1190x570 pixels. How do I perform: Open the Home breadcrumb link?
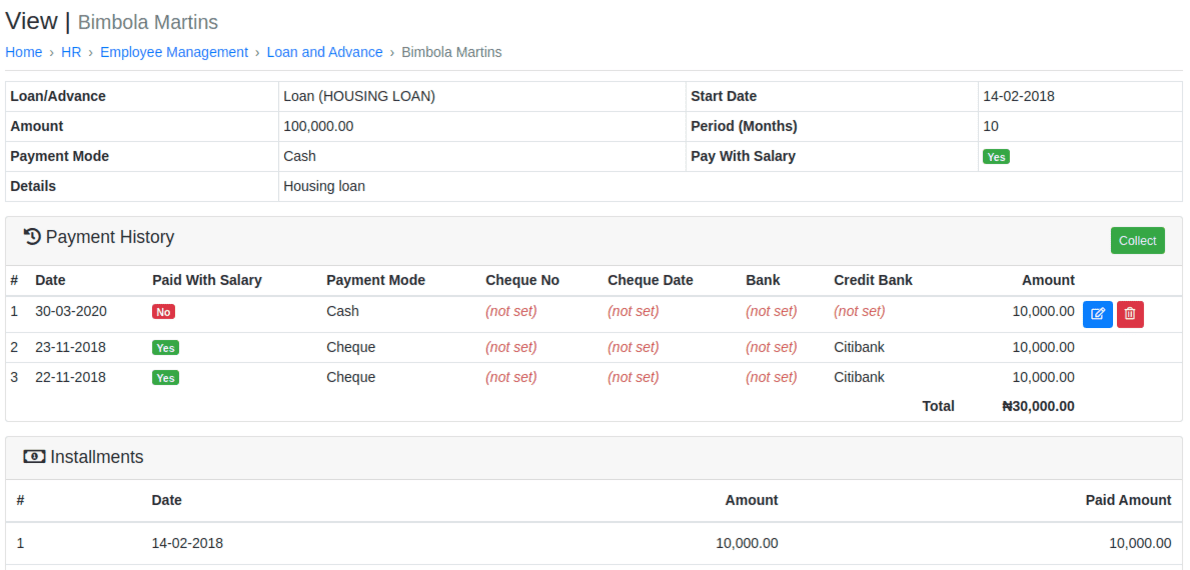pyautogui.click(x=24, y=52)
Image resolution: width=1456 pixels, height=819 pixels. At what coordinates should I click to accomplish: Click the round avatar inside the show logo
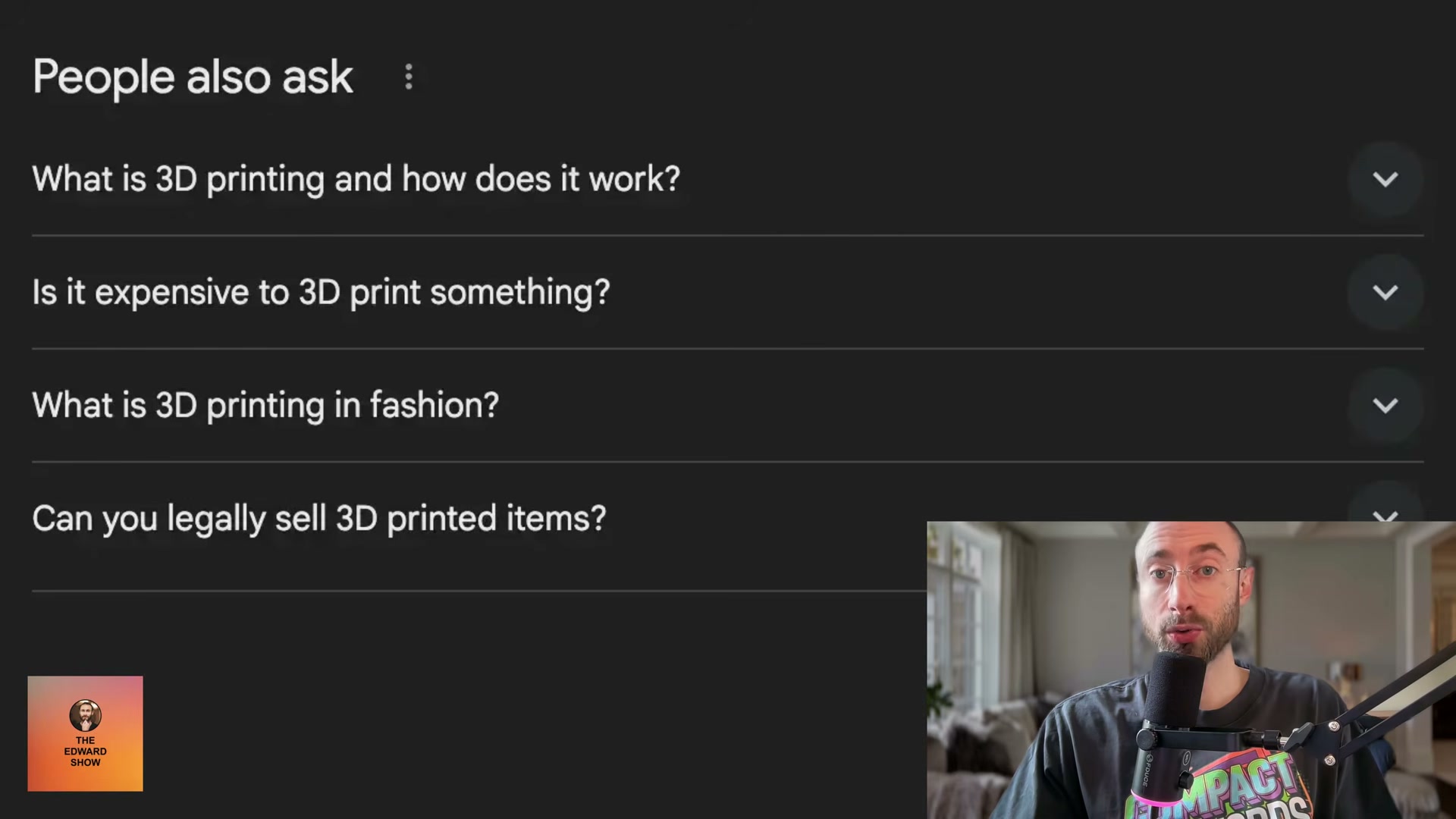pyautogui.click(x=85, y=715)
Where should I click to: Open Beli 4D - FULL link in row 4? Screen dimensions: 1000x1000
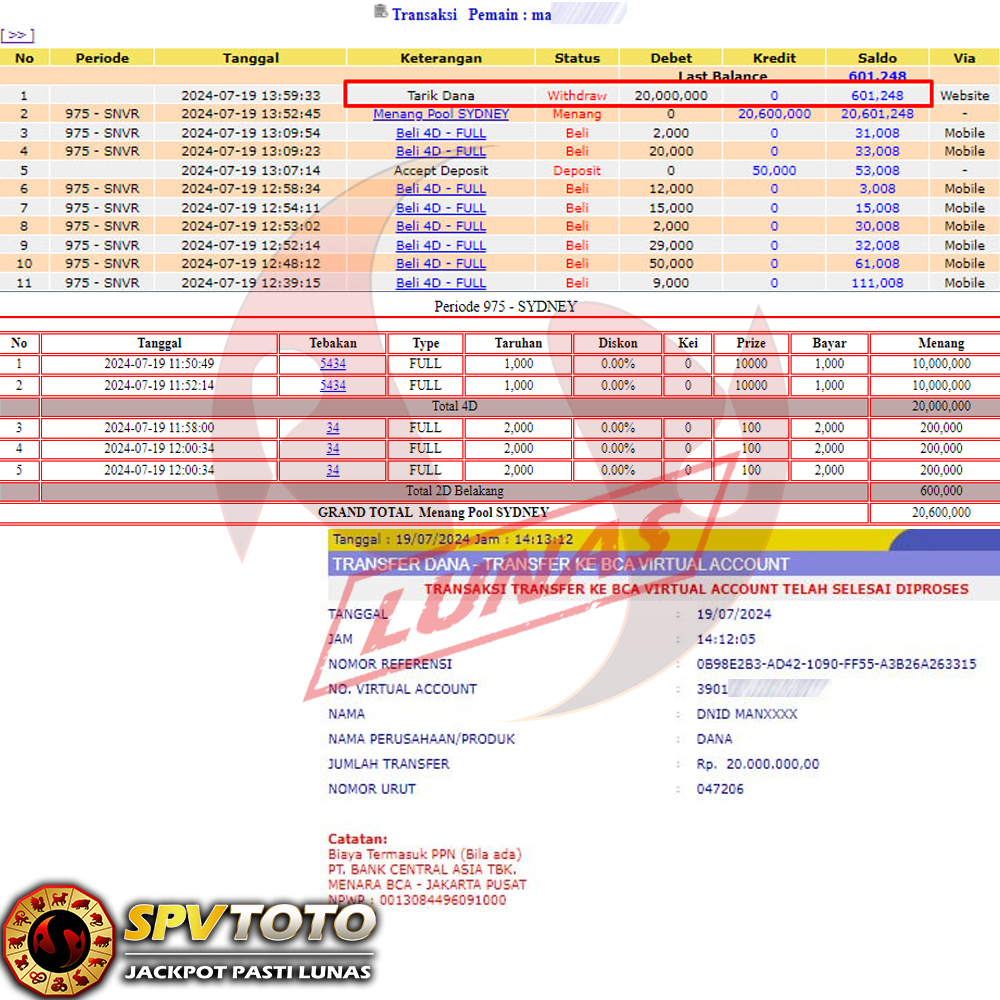[441, 151]

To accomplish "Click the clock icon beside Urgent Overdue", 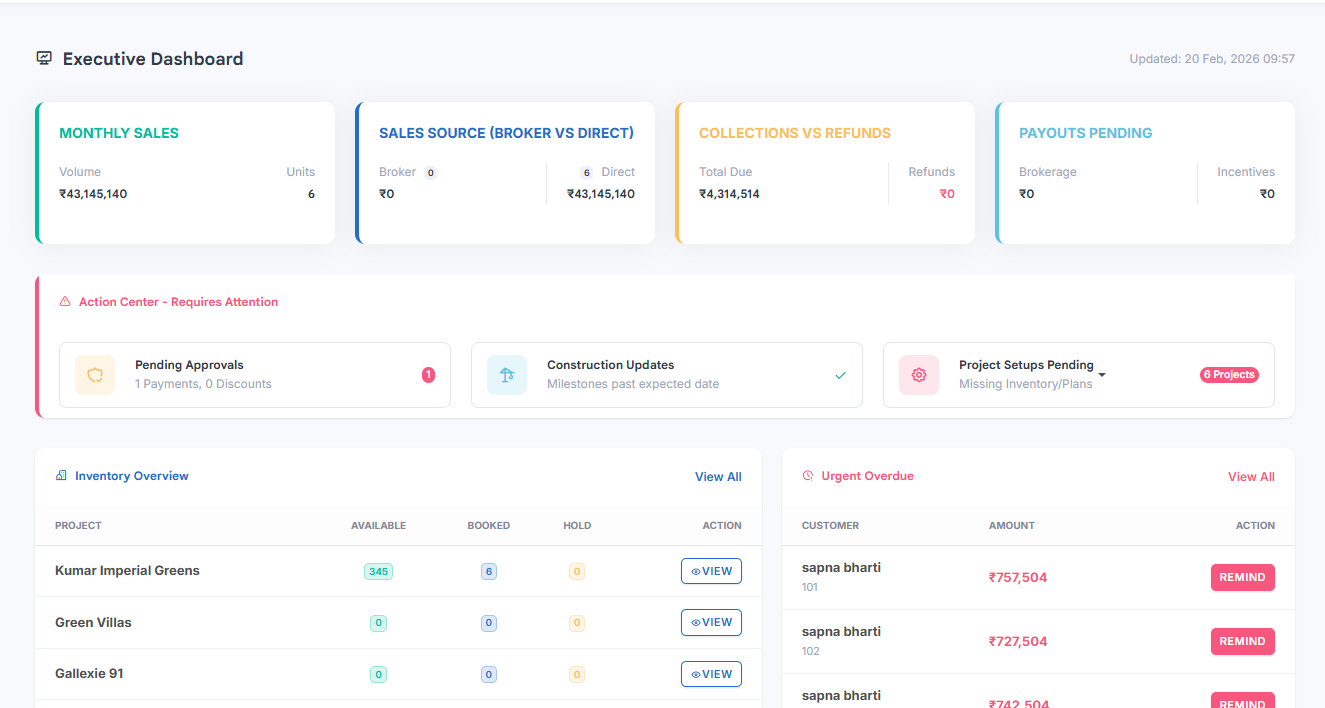I will coord(807,475).
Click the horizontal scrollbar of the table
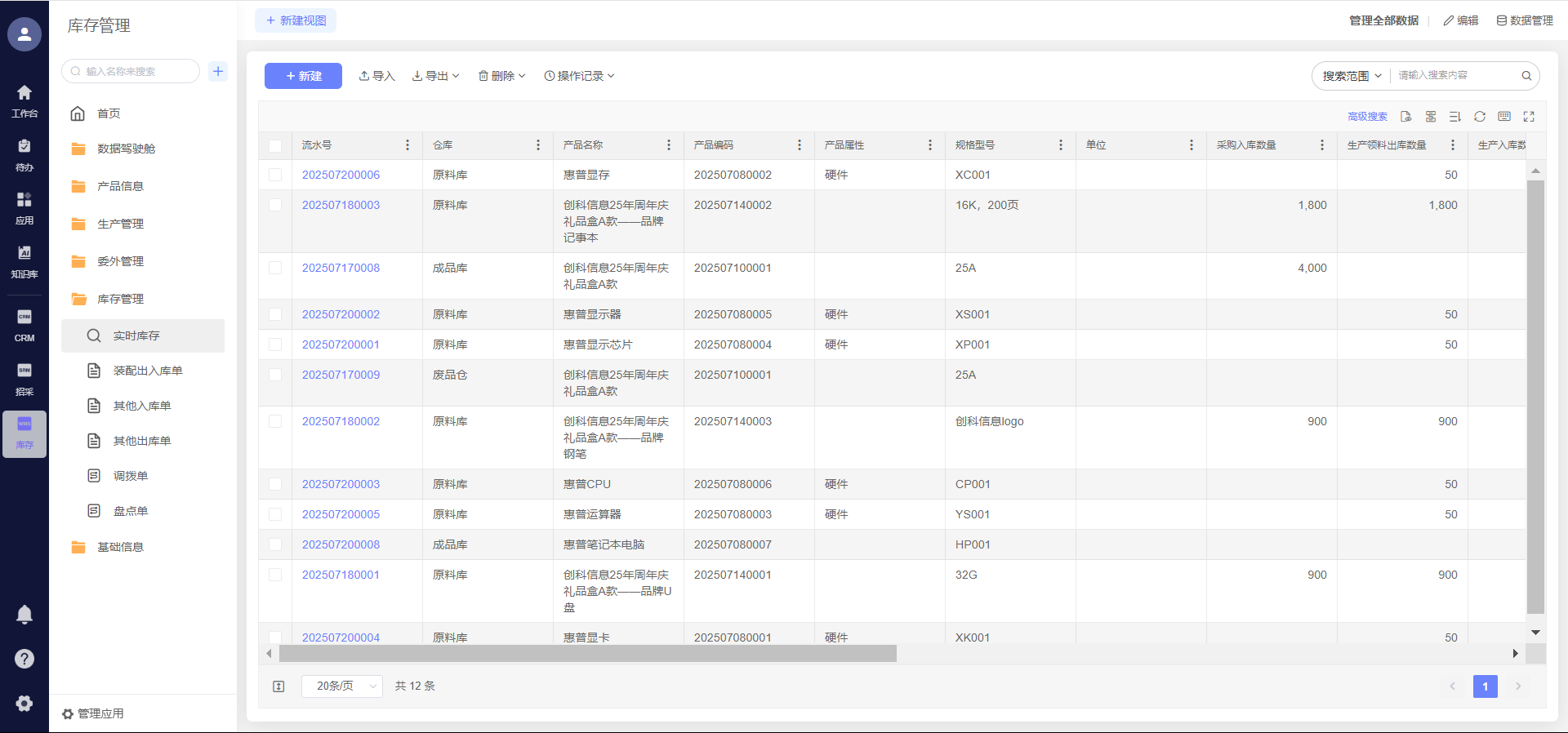The height and width of the screenshot is (733, 1568). (588, 654)
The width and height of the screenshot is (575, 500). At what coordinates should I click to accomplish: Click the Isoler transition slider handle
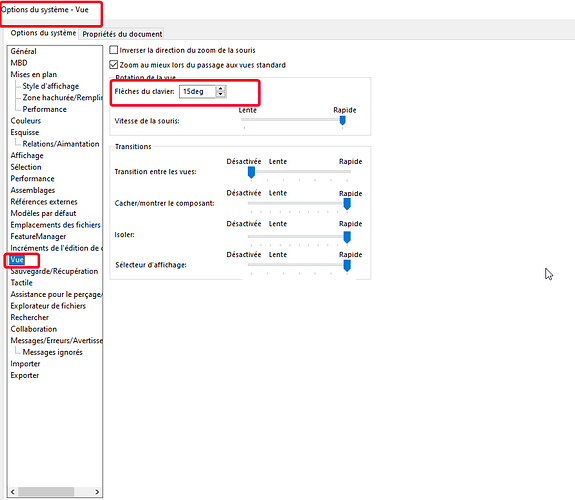pos(347,237)
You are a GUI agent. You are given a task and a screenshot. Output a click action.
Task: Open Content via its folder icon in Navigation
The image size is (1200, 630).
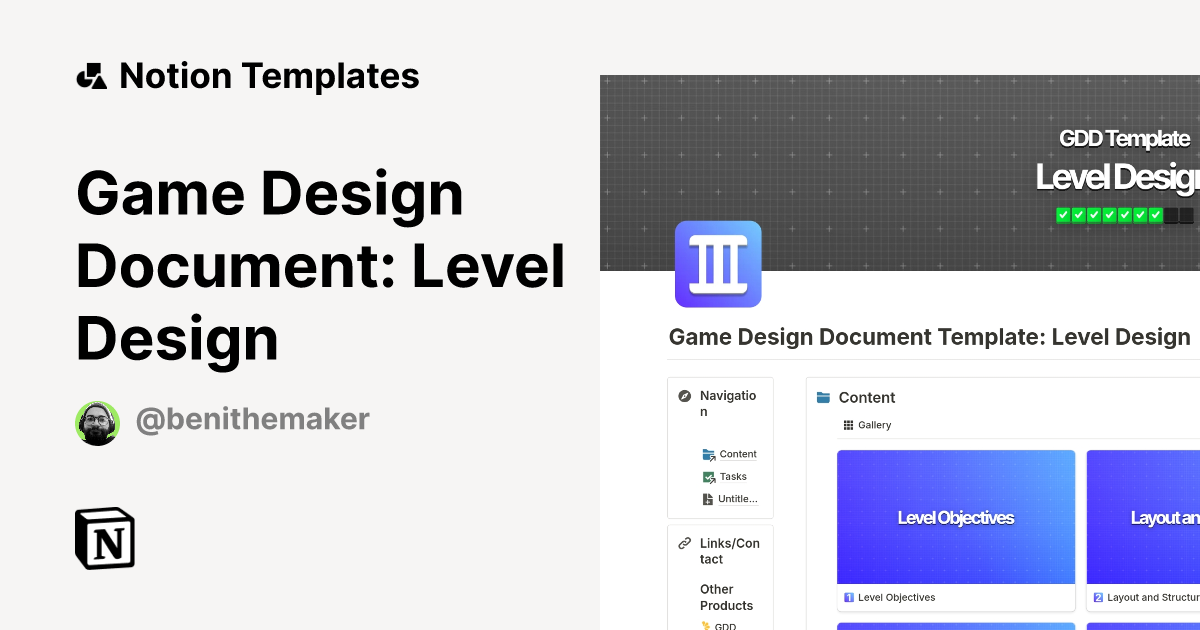(708, 453)
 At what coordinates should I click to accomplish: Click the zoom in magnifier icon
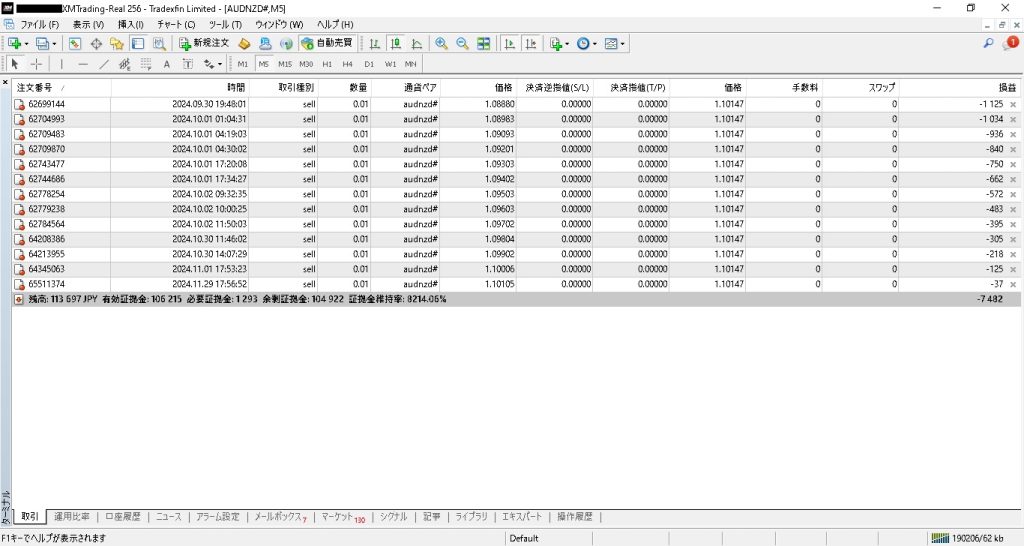click(x=441, y=43)
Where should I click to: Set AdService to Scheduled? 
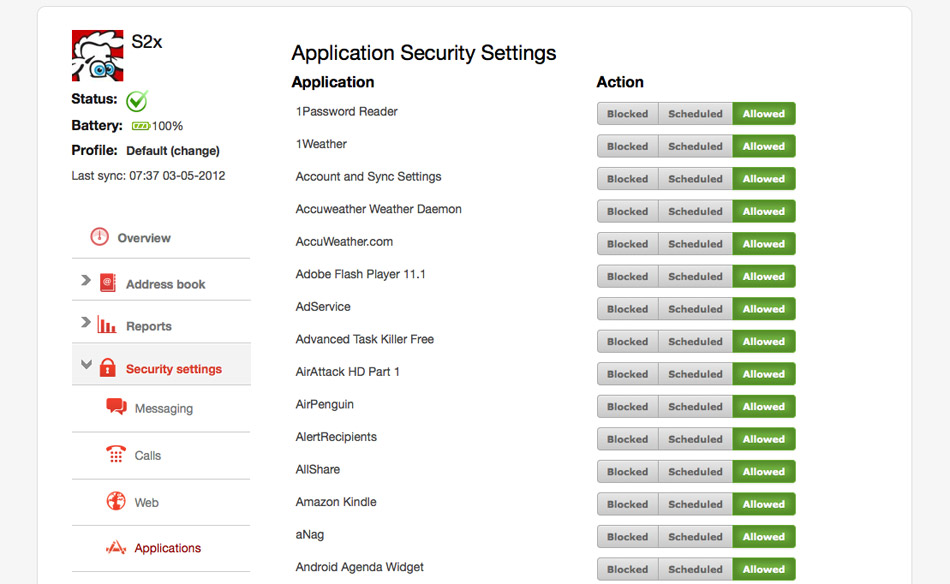(x=695, y=309)
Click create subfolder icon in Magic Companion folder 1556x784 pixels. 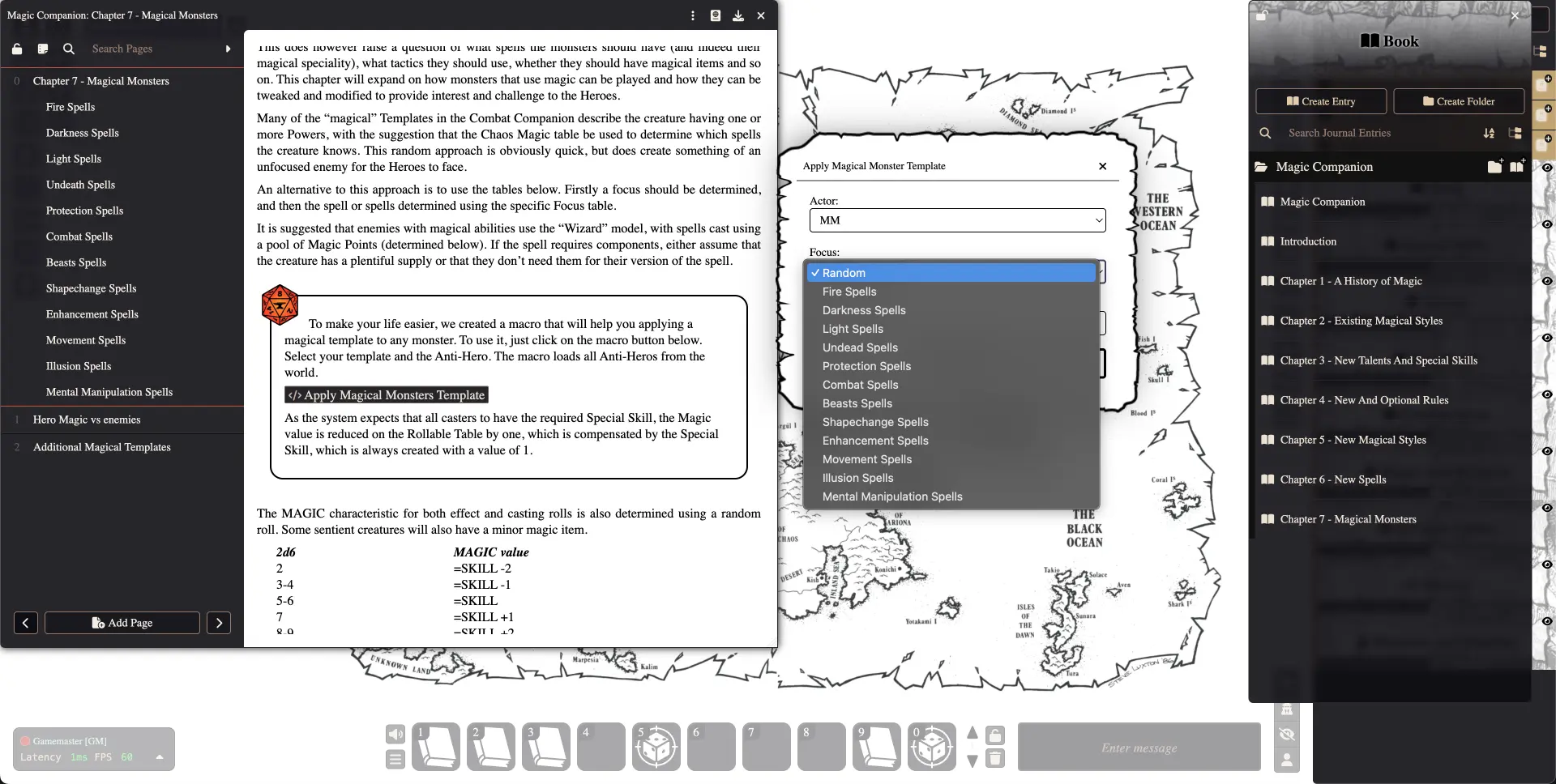[x=1494, y=166]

· · ·

TASK REQUIREMENTS: Please list each line of the entries above that contains the string "should", treating uppercase and lowercase as different.

RESULT OF THIS TASK:
Image resolution: width=1456 pixels, height=819 pixels. At what coordinates should I click to accomplish: Click the round avatar inside the show logo
Where should I click to: Open Beli 4D - FULL link in row 4? Screen dimensions: 1000x1000
The width and height of the screenshot is (575, 500). At what coordinates should I click to accomplish: Click the Isoler transition slider handle
 At what coordinates should I click to accomplish: Click the zoom in magnifier icon
Where should I click to: Set AdService to Scheduled? 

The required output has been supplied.